Work included resolving an unexpected design challenge. When they first added the black pigment, they realised that its presence was making the flakes tilt haphazardly. So, the aluminium flakes reflected light diffusely, rather than in the mirror-like way that occurs when the flakes lie parallel to the car body surface. Again, this darkened the paint’s appearance in an unwelcome way, and they needed the flakes to lie flat amid the black pigment. “That required another innovation in paint technology, but Mazda engineers achieved it,” recalls Okamoto-san.

Specifics about materials were crucial. For example, in order to achieve deep black, “we chose a black pigment that absorbs light, and we were able to achieve depth without cloudiness or roughness," says Okamoto-san.

Fine balances in quantities were important too, to create what Okamoto-san describes as, ‘shaded depths in some areas and, at the same time, this red vividness in highlighted areas’.

“Increasing the amount of black pigment eventually hinders the reflection of the light. That means vividness gets lost. And if we increased the light-reflecting flakes too much, then we lost the darker shade. So, the balance was very important! But we were able to precisely control it, to deliver our vision for Artisan Red.”


No surprise: Okamoto-san smiles and graciously declines to share even a clue. Yet, some broad predictions are safe.
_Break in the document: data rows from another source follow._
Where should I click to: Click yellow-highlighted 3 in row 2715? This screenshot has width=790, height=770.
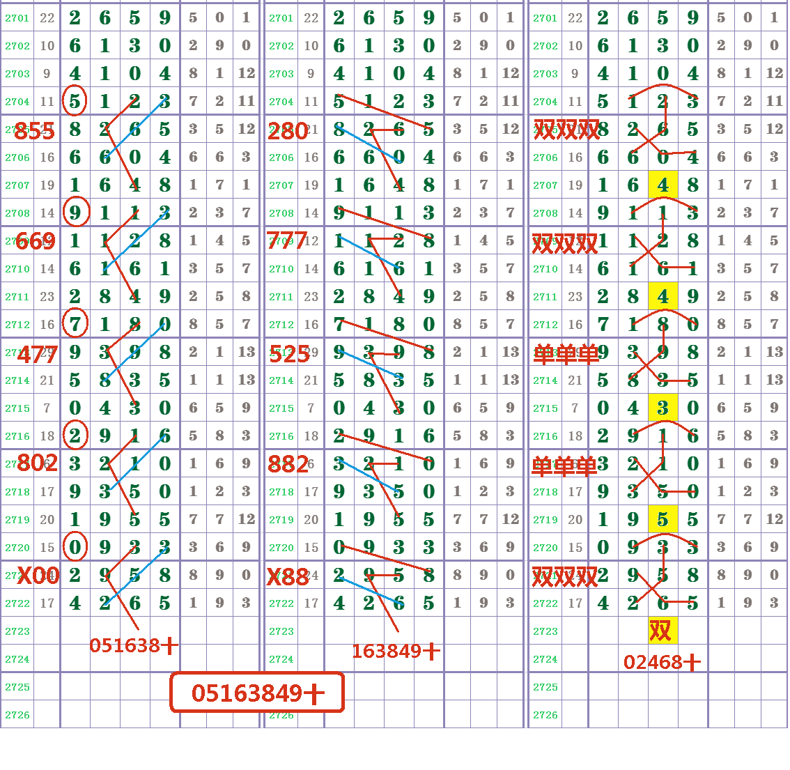point(663,408)
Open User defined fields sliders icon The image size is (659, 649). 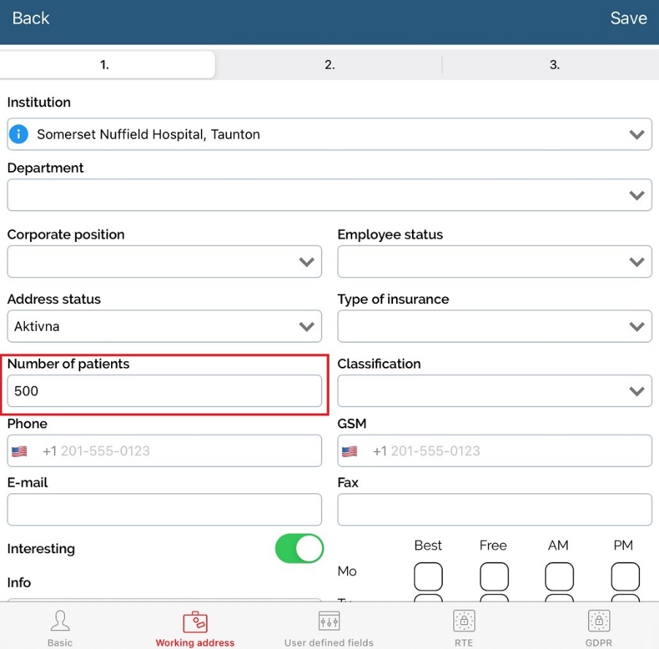tap(329, 621)

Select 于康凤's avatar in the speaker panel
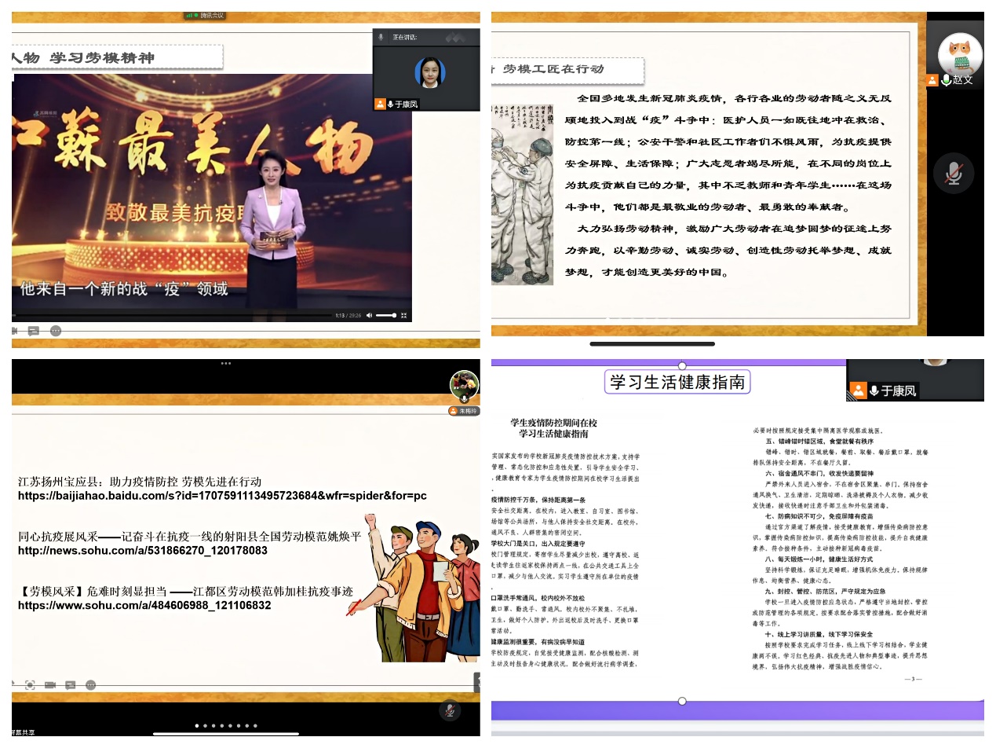(x=429, y=72)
One: the future colours, whatever they are, will co-evolve with the Takuminuri application technology – the robotics need to suit the paint to be applied. Two: they’ll also co-evolve with Mazda’s brand strategy. Okamoto-san says that each new colour starts with setting brand-led design goals – the emotions and concepts that it will evoke and embody, once painted on the car.

He highlights their key question from this phase, ‘What should we convey to customers?’ and emphasises, “Deciding that comes first, and after that, we start to develop the colour and express beauty. That is what I like to do.” Concluding our conversation with those words, his voice conveys great satisfaction in the work that he and his colleagues have achieved.

As I leave headquarters, reflecting on our conversation, I see a red Mazda drive past in the dusk and venture another (safe) prediction: you can anticipate further innovative versions of the colour that is Mazda’s best-seller in Australia and Japan – the colour that is Mazda – red.